§ **Your assignment**
Set down every line from the one with "Task: Click the 1D interval in chart legend" to the end of the entries, both ends included, exactly as it reads and without pictures.

(Stored records)
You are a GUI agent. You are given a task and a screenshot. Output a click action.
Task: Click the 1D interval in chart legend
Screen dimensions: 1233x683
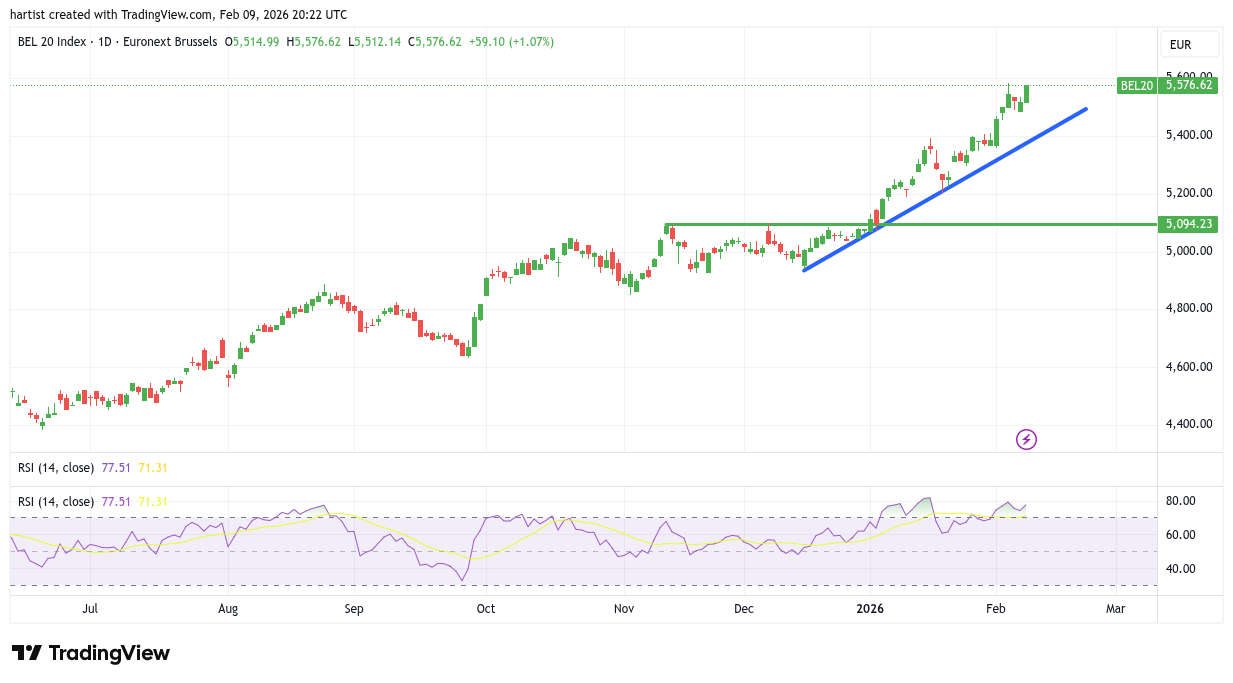pyautogui.click(x=104, y=42)
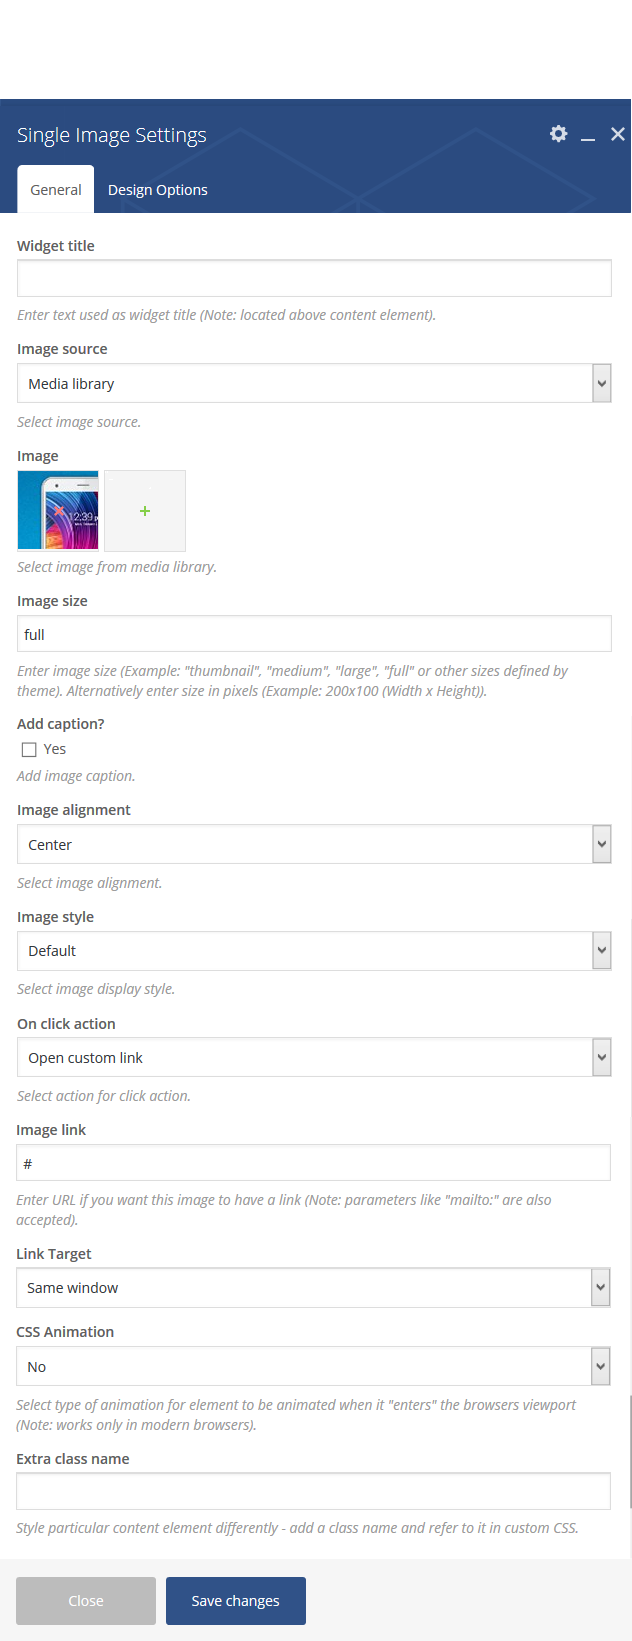This screenshot has height=1641, width=632.
Task: Click the Save changes button
Action: pos(236,1601)
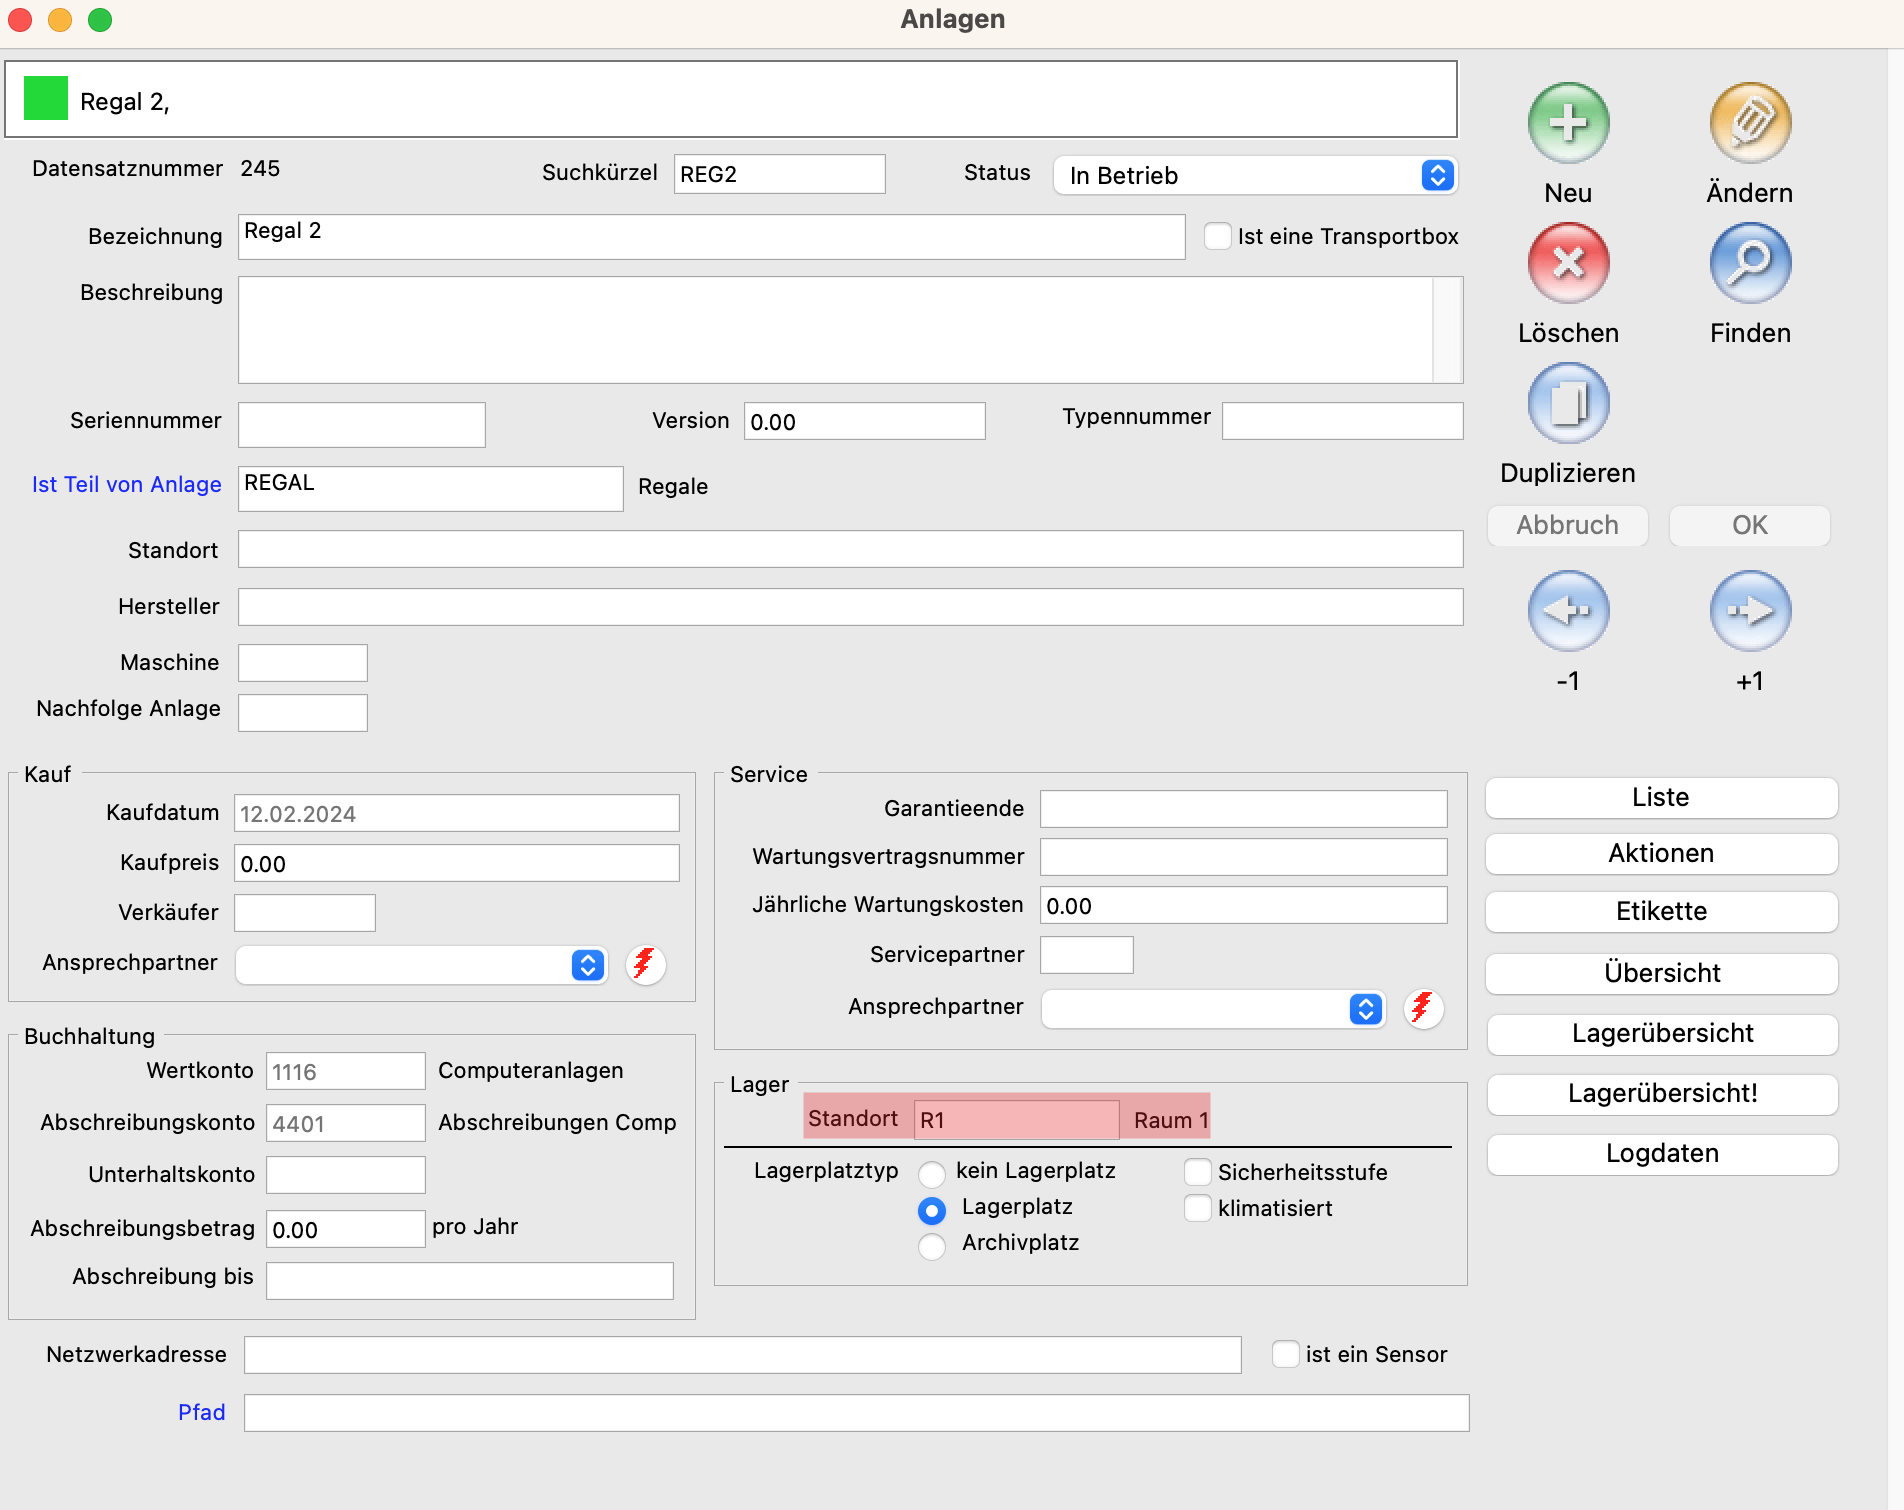
Task: Enable the 'Ist eine Transportbox' checkbox
Action: pos(1217,237)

§ **Response below**
Task: Click the 1D interval in chart legend
Screen dimensions: 1233x683
pyautogui.click(x=104, y=42)
This screenshot has height=1641, width=632.
Task: Click the Save changes button
Action: pos(236,1601)
Task: Enable the 'Ist eine Transportbox' checkbox
Action: pos(1217,237)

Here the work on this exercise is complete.